И принялся удалять свои творения, в которых он изобразил Фэйта человеком язвительным,
скептичным, психически неуравновешенным, одиноким и крайне недружелюбным. Но тут заартачилась мышь. Она то
работала, то не работала. Начальник несколько раз выругался, но не помогло. Тогда он выругался
еще несколько раз. Фэйт вышел. Григорич быстро застрочил своим неслепым трехпальцевым методом с
нерегулярным подключением остальных пальцев. Было душно. Где-то в другом полушарии бушевала гроза.
Борьба с мышью окончилась внезапно. Но удалять свои творения сил уже не было. Да и что в них такого, оскорбительного? Тот же Григорич выставлен в них последним идиотом (имеется в виду медицинский термин) и тунеядцем. И ничего, не обижается. Впрочем, может он не понял, что там написано?
- Ты-то там обидного ничего не усмотрел? - спросил начальник, внося диссонанс в
шумные клавишные поддробки Григорича.
- Вранье там все, - сказал Григорич. - Не соответствует истине. Я ж давно не играю
в Анрыл Турнаминт.
- Ну дык играл же. - возразил начальник.
- Ну дык и напишите в конце - тыща девятсот восемсь девятый год.
- А про гору? - сприл начальник, немного помедлив, - Не обидно?
- Откуда Вы знали, что я альпинист? - спросил Григорич. - Восемнадцать восхождений.
Однажды я такого козла загнал на вершину...
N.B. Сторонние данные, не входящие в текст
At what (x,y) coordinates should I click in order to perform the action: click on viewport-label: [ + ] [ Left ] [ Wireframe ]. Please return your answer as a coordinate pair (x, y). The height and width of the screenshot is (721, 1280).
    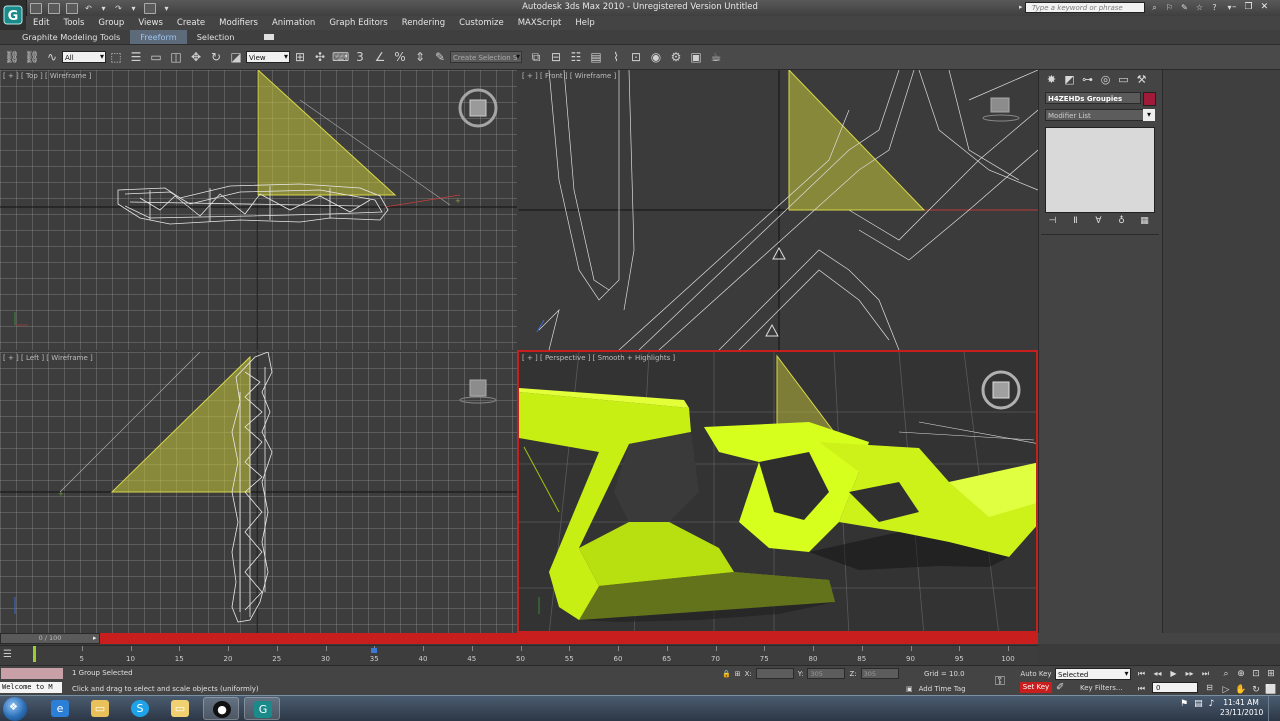
    Looking at the image, I should click on (48, 358).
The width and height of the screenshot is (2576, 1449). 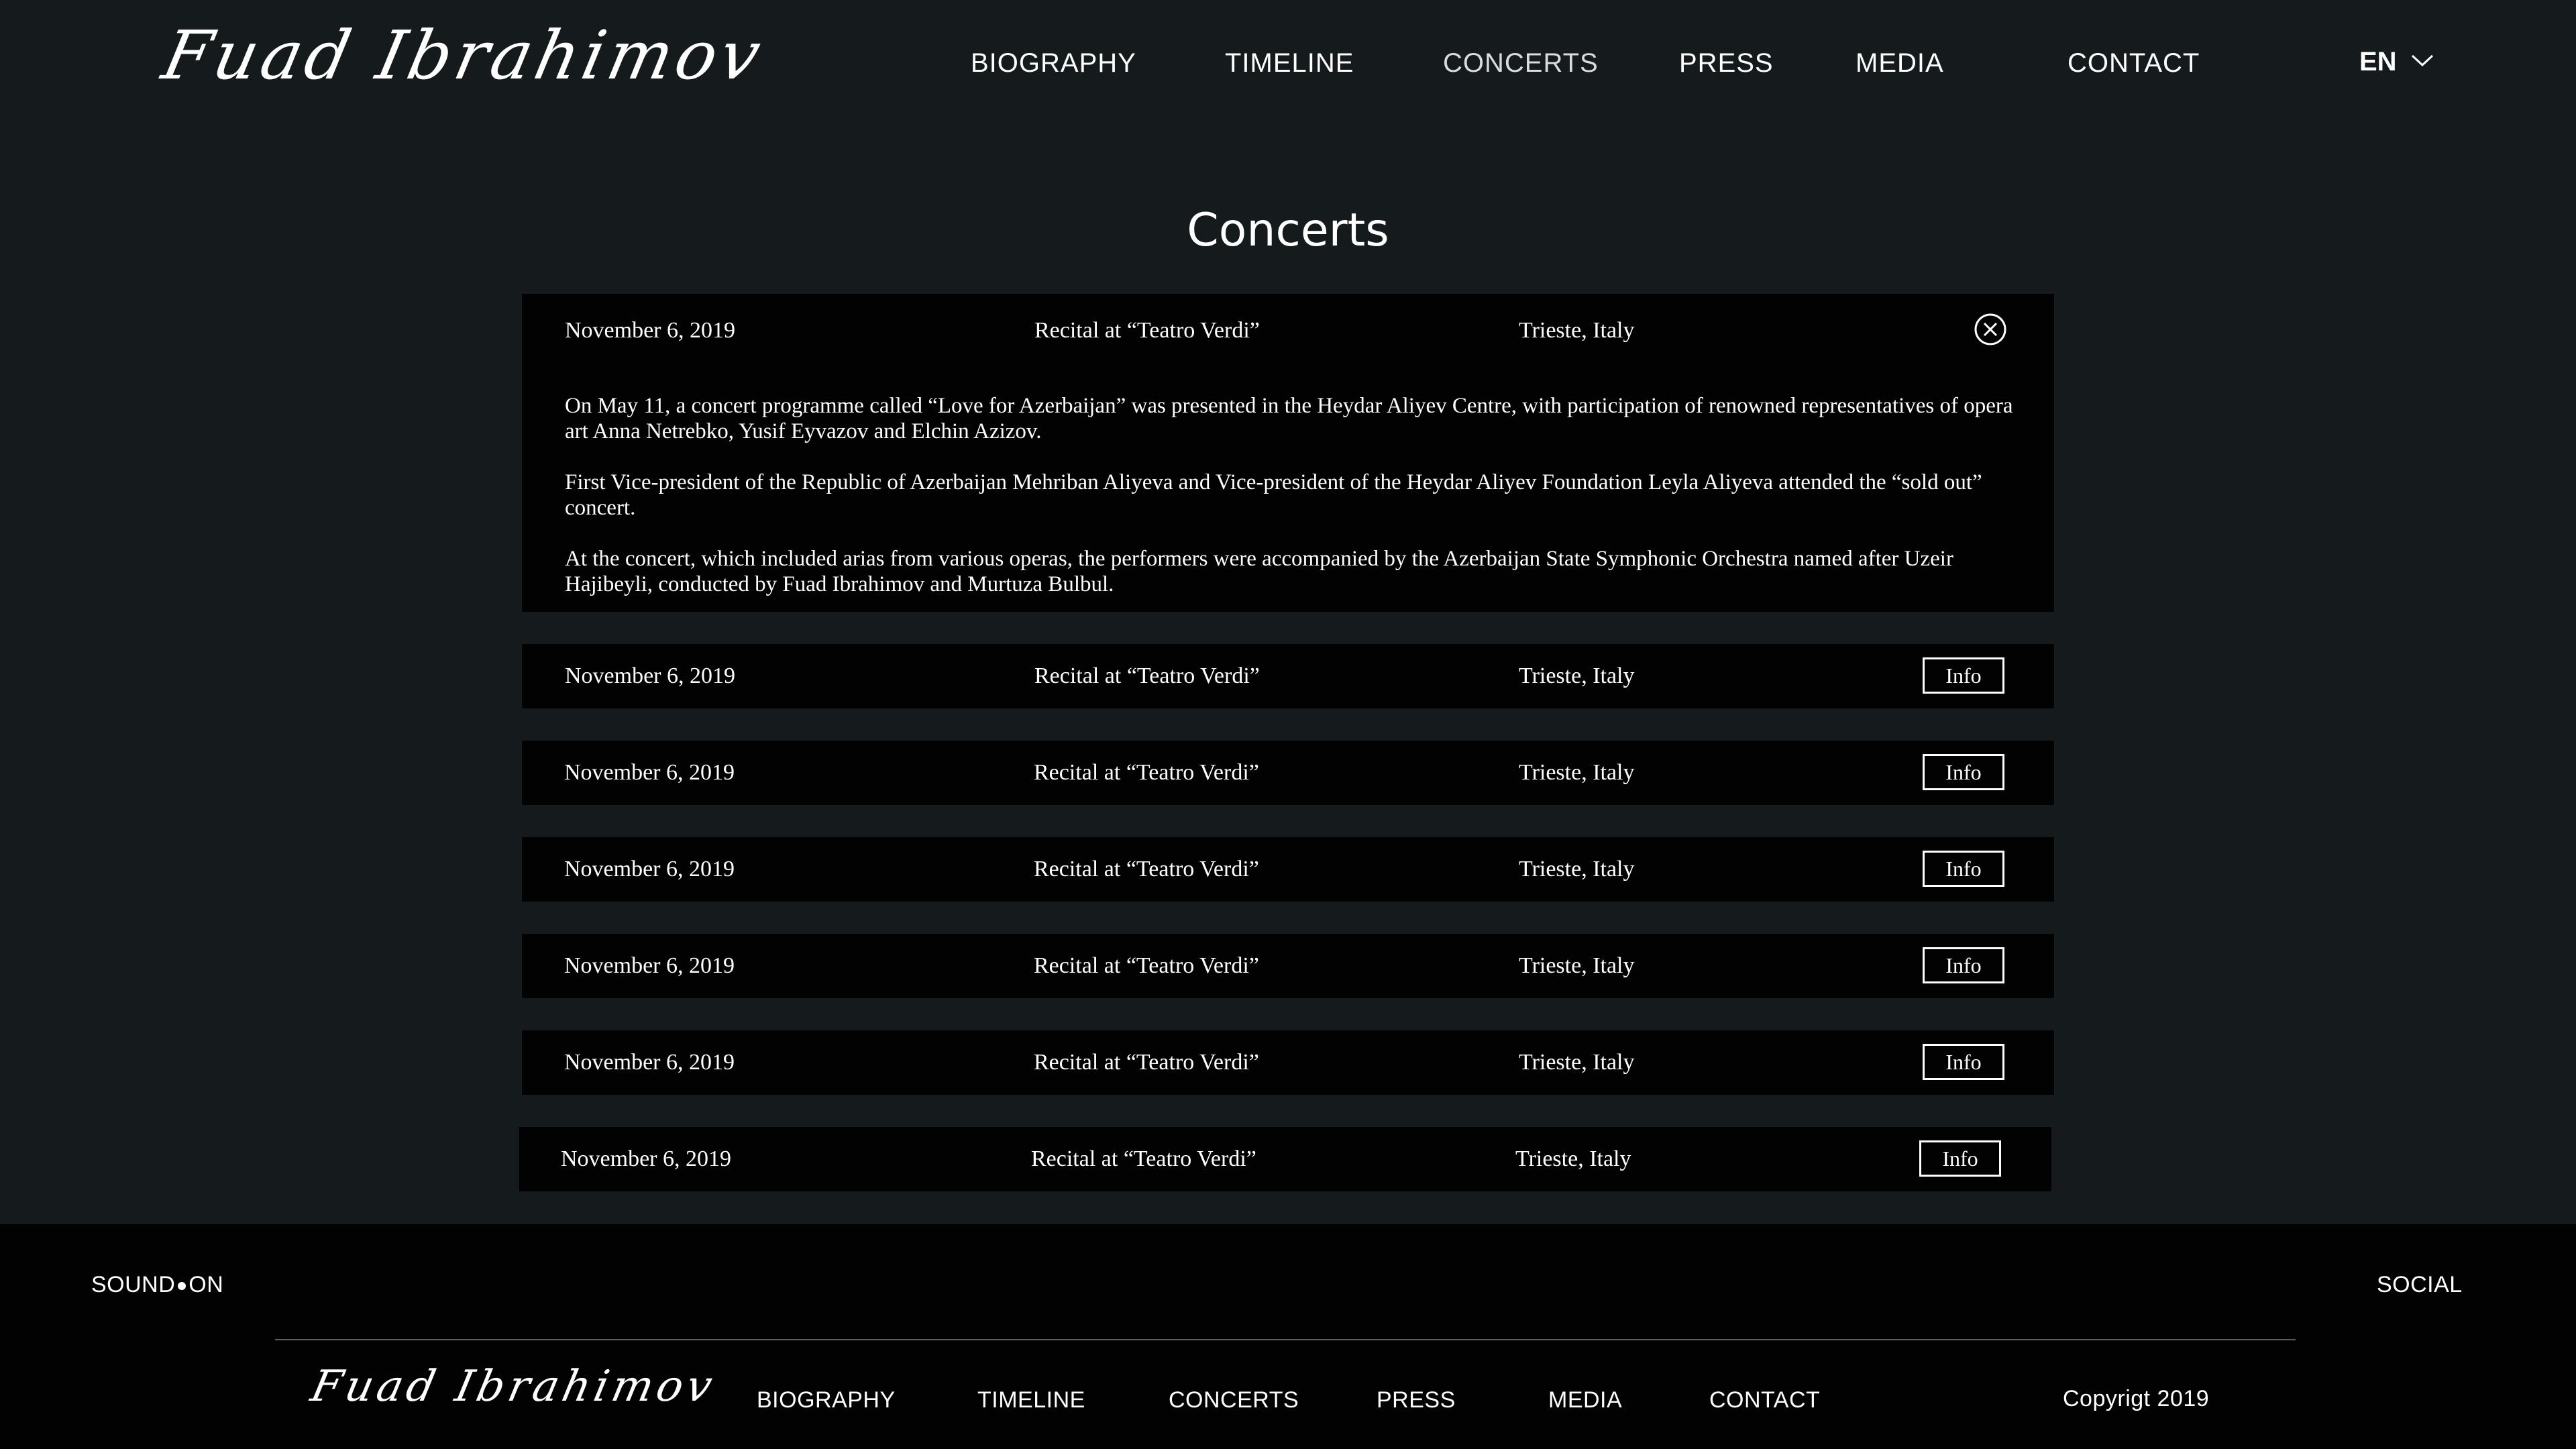 I want to click on close-icon, so click(x=1990, y=329).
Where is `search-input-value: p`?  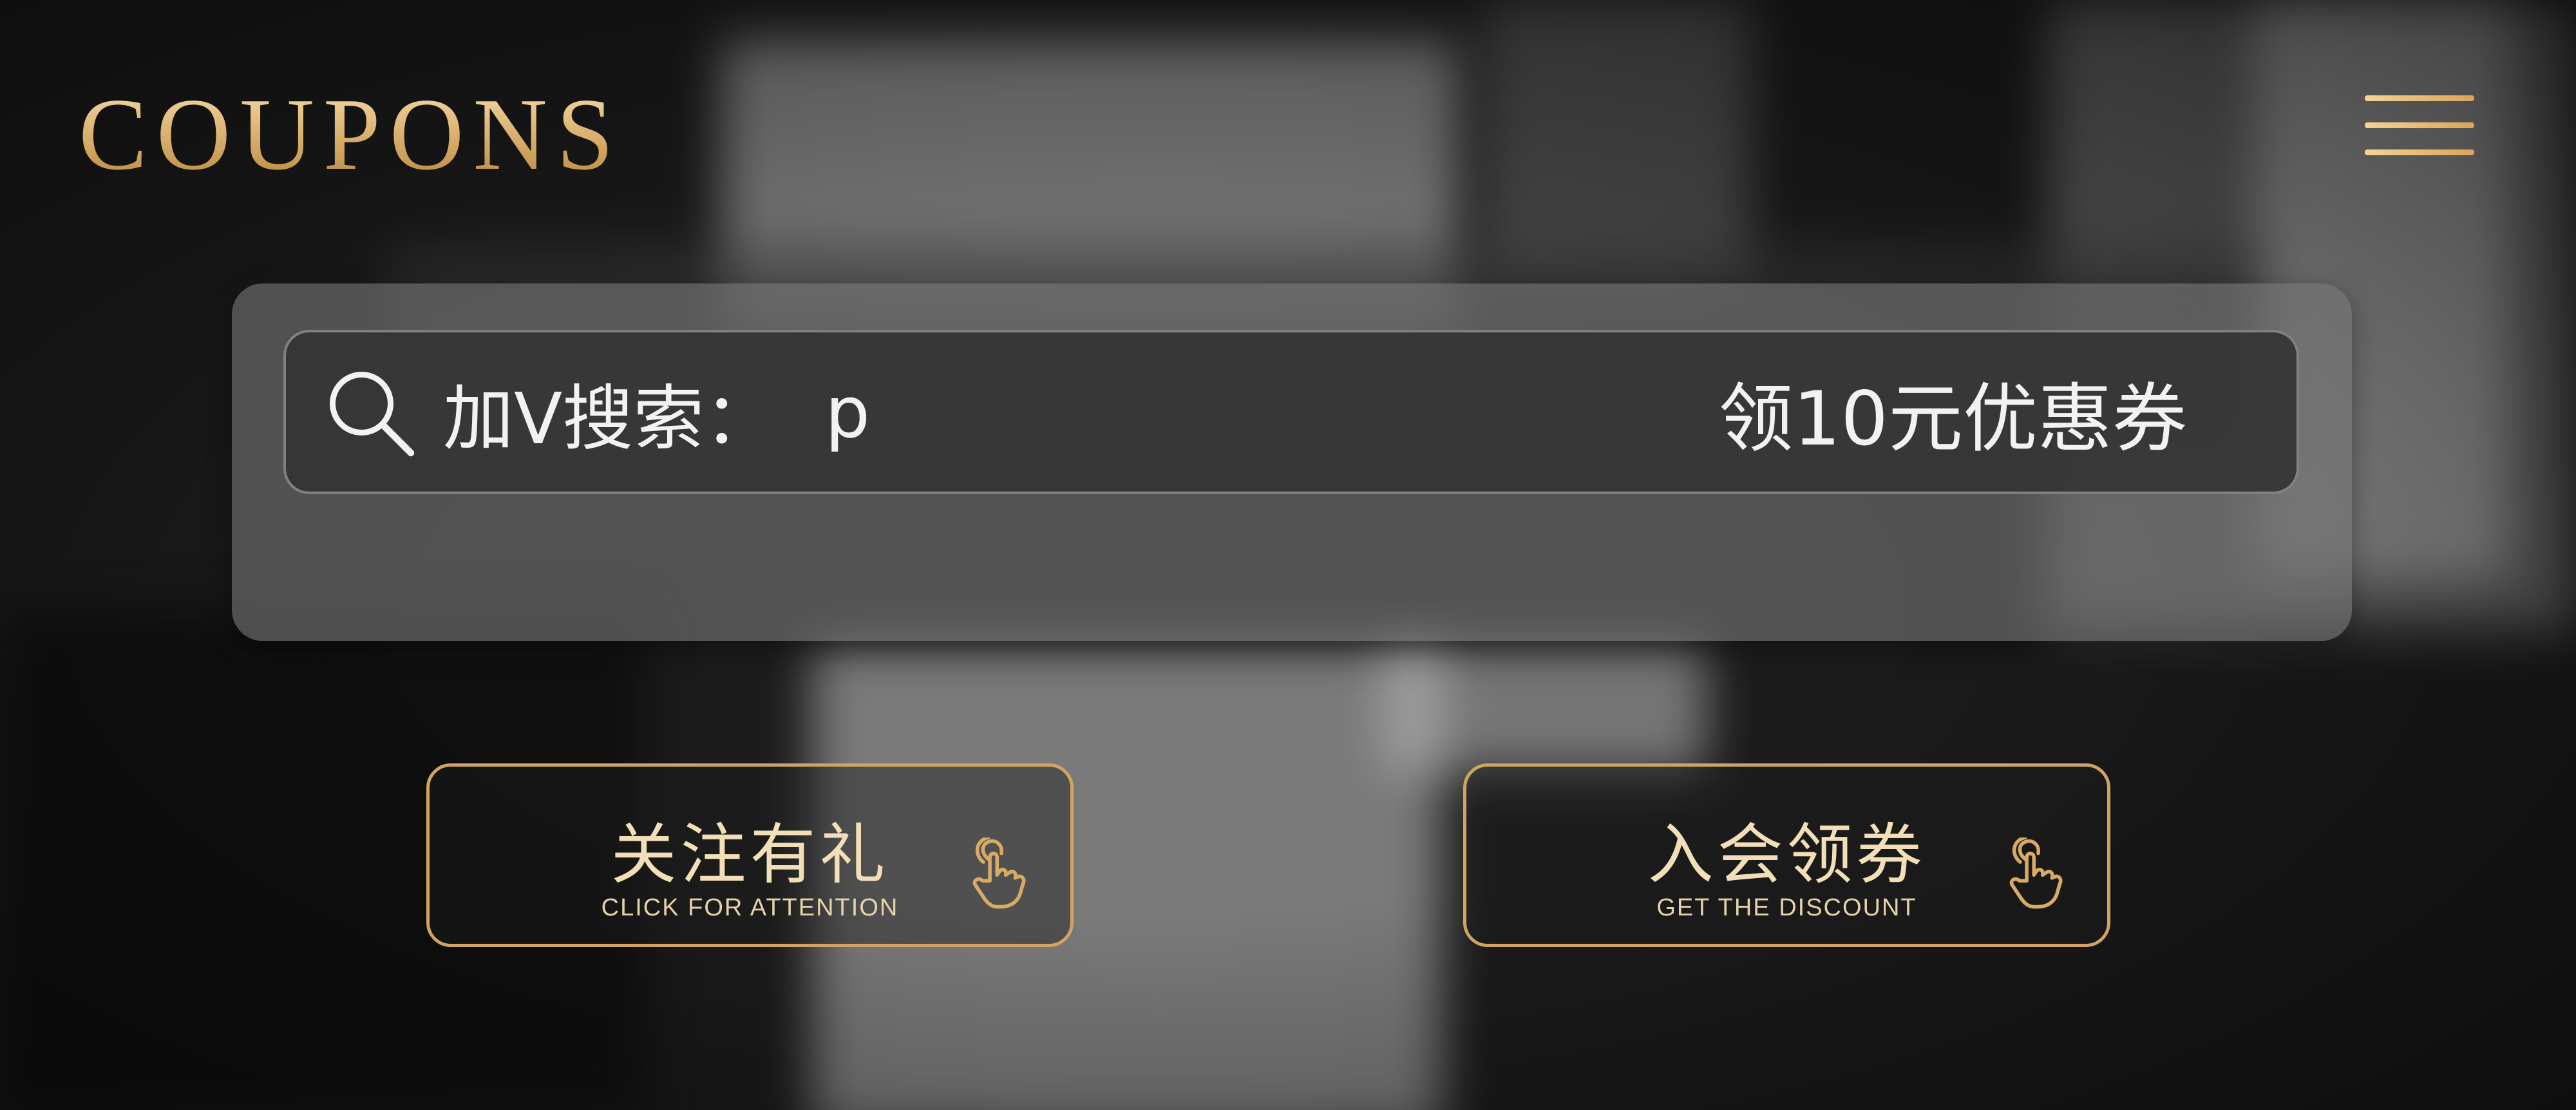
search-input-value: p is located at coordinates (848, 412).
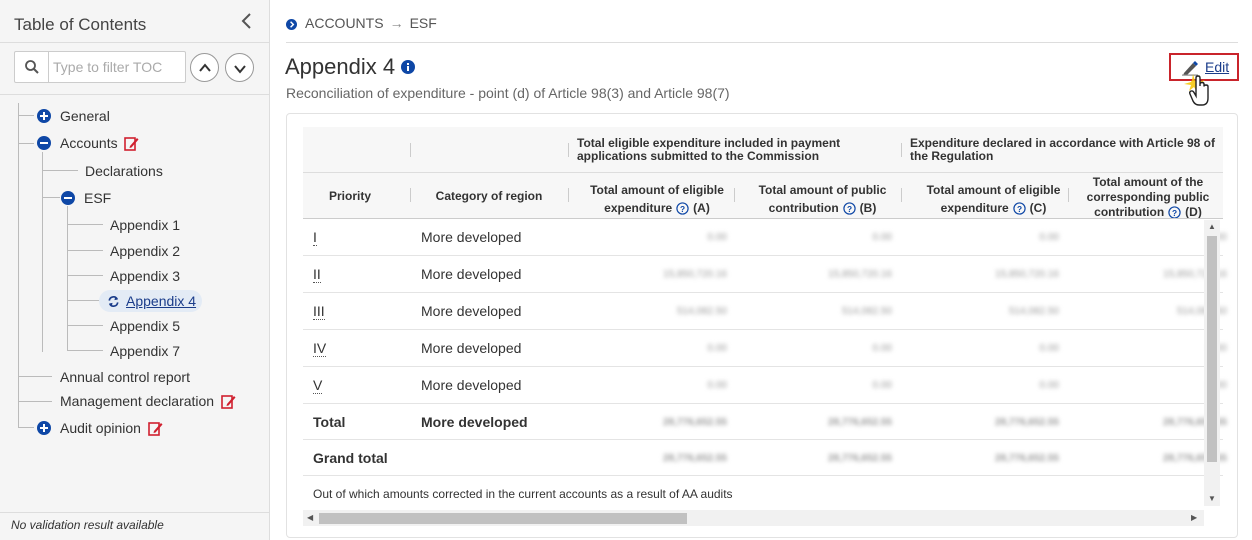  What do you see at coordinates (702, 312) in the screenshot?
I see `value-cell-a: 514,082.50` at bounding box center [702, 312].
И пустился в путанные и неинтересные воспоминания про свою босоногую молодость. В ней
он поймал суслика на капкан, рабил двести тридцать четыре стеклянных емкости из рогатки, и
потерял в лесу двухстволку двенадцатого калибра с горизонтальным расположением
стволов, почему и считал себя заправским охотником.
Когда он через пятнадцать минут остановился, сменив шестую тему и тщетно пытаясь
вспомнить, с чего начинал, начальник спросил про сокровенное:
- Интересно, как Гоголь решился свою книгу уничтожить? Этож каое надо иметь самообладание?
- Самообладание надо иметь, чтоб опубликовать такое, - сказал Григорич. - Реализация
оказалась очень неудачной, при том, что сюжет - великолепный. Там, в конце еще генерал-губернатор
пишет царю запрос на разрешение выпороть всю губернию. Ну, это, собственно, не важно,
главное - не удалось на достаточно хорошем уровне это все описать. Получилось что-то вроде паршивой
экранизации прекрасного произведения. А вот Достоевский так все книги писал, напишет -
сожжет, некоторые с третьей попытки только удавались. Это ж прекрасный метод - сначала пишешь,
потом читаешь, отмечаешь слабые места, недоработки, причем, глобального характера, а потом -
все заново. Главное, не исправлять, а именно переписывать с нуля.
Проявив эрудированность и некоторое знание классиков, Григорич самоудовлетворенно затих. Начальника же осенило. Наметив программу действий он сосредоточенно принялся ее выполнять. Скопировал все свои произведения на самый никчемный и глючный компьютер. Убедился, что копий нигде не осталось. Отправился в помещение, где стоял этот компьютер в ряду еще трех десятков таких же. Закрылся. Достал зажигалку. Вздохнул. Поджог.